The scientists have specified which optical materials should be used to see the light spinning top.

‘To get this bundle of light we need to lock a light wave in a very small space between two mirrors that will repeatedly reflect it. For one mirror we take a liquid crystal to spin the wave, and for the second mirror it is convenient to use the concept of polarization. Let us represent the light field as a vector (arrow) of electric tension, the base of which is at the illuminated point and the sharp end oscillates. If the arrow goes round in circles, then they say that the light has circular polarization. A cholesteric liquid crystal reflects light only when the polarization arrow goes round in circles in the direction where the liquid crystal molecules point.

The difficulty of using a conventional mirror is that when reflected from it, the wave changes the polarization direction. For example, the light of the right circular polarization incident on the mirror will be reflected already with the left circular polarization. After such a reflection, it is difficult to block the light wave because, changing the polarization, it constantly leaks out of this trap through the liquid crystal. However, if you take a layered structure resembling a Napoleon cake made up of identical uniaxial dielectric layers, alternating so that the optical axis of each subsequent layer is rotated 90 degrees from the axis of the previous one, then the problem will be solved! We called this multilayer a polarization-preserving anisotropic mirror. Over a hundred years ago, a stack of several dozen layers of mica was made, the thickness of each was less than a micrometer. If modern high-anisotropic polymers are used instead of mica, and a cholesteric liquid crystal is carefully applied to the surface of such a multilayer mirror, then a locked state we are interested in may arise at the interface,’ — said Natalia Rudakova, an assistant professor of the Department of Physics, SibFU.

The researchers also noted that the resulting spinning top can be used for a whole range of photonics devices. Lasers with a swirling beam or biosensors that allow you to get an express result of a blood test in a few minutes are just some of the new innovations that can enter our reality thanks to the discovery of physicists.

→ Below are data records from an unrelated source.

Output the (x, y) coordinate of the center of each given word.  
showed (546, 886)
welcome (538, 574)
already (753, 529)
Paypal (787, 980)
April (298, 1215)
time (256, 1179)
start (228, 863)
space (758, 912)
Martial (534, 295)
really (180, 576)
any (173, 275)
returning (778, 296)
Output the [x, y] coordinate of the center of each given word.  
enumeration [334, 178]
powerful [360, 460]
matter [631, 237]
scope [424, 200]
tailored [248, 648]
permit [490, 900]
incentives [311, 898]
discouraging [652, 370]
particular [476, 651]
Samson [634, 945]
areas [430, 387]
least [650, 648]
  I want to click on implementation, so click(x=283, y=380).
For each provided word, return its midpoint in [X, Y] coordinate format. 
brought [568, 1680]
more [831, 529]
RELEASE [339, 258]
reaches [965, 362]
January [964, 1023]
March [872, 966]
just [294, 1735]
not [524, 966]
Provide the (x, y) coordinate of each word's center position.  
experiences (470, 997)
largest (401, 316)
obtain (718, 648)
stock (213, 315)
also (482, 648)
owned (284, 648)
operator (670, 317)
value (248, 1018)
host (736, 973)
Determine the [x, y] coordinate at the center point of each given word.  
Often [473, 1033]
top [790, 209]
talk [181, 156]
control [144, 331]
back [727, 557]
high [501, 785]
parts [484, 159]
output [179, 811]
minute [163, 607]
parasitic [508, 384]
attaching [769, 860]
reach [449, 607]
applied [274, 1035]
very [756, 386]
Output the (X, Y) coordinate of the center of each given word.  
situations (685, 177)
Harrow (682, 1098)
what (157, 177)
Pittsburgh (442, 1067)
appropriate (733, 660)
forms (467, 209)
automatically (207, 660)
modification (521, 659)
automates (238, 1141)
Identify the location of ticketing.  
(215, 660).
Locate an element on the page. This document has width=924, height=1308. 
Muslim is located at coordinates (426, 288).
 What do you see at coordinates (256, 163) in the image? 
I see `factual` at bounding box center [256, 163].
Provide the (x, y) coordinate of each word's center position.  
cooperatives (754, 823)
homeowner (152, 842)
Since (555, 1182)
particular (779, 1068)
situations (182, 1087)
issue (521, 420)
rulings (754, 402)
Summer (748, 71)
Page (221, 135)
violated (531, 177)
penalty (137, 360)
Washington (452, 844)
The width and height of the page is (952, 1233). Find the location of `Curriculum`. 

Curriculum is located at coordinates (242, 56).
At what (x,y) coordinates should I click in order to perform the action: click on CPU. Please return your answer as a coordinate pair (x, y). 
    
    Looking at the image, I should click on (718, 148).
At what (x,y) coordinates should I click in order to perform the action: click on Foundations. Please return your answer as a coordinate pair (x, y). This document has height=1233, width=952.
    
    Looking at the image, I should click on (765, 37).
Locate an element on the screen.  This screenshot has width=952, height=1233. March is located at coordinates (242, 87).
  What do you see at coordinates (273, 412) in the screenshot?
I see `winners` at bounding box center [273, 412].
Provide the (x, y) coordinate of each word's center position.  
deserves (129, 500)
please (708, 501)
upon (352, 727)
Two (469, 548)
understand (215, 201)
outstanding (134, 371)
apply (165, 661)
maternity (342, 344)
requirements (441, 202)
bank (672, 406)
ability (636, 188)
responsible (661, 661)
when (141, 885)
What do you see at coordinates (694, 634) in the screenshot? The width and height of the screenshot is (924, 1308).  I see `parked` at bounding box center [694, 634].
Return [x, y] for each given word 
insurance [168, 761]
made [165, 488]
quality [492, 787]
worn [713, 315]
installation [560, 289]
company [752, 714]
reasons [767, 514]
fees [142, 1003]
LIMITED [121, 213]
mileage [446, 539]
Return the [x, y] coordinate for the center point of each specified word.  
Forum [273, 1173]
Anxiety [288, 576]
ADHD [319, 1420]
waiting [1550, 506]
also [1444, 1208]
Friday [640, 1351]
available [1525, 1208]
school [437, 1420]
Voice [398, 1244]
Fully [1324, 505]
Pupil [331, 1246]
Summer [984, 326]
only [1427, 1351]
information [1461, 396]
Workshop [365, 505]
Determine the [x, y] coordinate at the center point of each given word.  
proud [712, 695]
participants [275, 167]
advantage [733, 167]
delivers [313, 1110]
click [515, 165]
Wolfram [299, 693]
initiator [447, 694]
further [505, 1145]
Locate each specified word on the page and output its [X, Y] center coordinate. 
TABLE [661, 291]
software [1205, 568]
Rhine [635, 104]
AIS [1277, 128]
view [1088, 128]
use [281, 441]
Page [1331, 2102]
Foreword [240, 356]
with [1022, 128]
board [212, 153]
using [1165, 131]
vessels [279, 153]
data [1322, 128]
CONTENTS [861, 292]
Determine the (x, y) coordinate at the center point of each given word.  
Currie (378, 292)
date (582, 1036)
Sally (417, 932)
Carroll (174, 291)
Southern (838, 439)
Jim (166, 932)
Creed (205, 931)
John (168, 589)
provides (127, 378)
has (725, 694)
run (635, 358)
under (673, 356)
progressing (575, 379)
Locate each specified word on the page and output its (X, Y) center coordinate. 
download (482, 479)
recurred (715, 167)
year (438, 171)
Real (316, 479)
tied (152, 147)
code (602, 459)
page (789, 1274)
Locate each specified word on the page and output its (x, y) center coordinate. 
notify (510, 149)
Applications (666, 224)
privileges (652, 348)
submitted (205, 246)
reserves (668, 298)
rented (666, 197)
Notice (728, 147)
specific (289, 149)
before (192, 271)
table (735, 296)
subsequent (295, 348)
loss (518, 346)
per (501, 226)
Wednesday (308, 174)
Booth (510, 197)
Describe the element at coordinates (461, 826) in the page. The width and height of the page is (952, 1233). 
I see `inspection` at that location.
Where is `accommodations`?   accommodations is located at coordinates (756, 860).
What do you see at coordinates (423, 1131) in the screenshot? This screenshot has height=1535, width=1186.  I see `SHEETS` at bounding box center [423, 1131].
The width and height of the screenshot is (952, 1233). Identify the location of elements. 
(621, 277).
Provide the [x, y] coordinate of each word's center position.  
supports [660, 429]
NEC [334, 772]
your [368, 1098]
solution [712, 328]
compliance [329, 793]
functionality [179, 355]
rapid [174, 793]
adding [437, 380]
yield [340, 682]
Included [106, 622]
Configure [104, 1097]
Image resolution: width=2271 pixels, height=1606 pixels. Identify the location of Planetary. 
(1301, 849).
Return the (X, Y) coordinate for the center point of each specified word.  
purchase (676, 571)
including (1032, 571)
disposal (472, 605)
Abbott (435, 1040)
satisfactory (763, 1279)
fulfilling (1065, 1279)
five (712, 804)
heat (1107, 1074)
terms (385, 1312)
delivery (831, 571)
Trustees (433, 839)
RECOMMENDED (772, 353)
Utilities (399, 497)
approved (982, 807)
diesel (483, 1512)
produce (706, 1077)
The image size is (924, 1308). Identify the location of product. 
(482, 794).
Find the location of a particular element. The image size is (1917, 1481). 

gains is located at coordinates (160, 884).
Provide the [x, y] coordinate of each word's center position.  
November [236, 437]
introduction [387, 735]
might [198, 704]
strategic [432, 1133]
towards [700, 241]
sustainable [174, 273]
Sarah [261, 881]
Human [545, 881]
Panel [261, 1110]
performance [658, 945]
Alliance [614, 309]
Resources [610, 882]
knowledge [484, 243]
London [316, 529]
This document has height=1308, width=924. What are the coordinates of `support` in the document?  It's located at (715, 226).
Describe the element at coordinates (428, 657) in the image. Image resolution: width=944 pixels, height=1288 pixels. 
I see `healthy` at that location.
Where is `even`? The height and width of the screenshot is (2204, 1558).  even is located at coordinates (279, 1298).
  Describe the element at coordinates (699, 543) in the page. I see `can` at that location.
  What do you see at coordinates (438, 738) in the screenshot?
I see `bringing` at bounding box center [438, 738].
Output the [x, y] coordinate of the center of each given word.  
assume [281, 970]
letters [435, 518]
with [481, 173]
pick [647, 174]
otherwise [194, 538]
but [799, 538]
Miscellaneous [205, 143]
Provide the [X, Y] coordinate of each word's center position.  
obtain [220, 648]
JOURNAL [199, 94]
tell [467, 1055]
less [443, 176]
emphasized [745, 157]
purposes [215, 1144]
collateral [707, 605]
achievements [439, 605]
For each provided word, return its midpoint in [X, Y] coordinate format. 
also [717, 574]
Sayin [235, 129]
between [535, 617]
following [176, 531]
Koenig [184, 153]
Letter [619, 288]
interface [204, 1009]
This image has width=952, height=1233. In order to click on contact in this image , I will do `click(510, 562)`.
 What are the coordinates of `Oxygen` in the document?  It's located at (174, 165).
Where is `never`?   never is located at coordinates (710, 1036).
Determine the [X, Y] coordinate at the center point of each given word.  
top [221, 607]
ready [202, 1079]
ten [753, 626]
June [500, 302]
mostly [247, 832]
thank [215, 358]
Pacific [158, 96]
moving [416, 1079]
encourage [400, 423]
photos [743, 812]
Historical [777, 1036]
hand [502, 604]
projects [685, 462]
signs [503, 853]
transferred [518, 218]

‘It is very important that the new state is relatively long-lived – it lasts picoseconds and during this time the light reflects from the mirrors thousands of times. We hope that our studies will help to create new types of microlasers and biosensors in the long run. Biosensor systems are assumed to be extremely highly sensitive and fast — it will be possible to conduct a blood test at home and get a quick and accurate result,’ — said Rashid Bikbaev, a senior lecturer of the Department of Electrotechnology and Electrical Engineering, a researcher of the Laboratory of Nanotechnology, Spectroscopy and Quantum Chemistry, SibFU.

The scientific team also included scientists from L. V. Kirensky Institute of Physics, Federal Research Center, Krasnoyarsk Scientific Center, Siberian branch of the Russian Academy of Sciences and Chiao-Tong National University (Taiwan).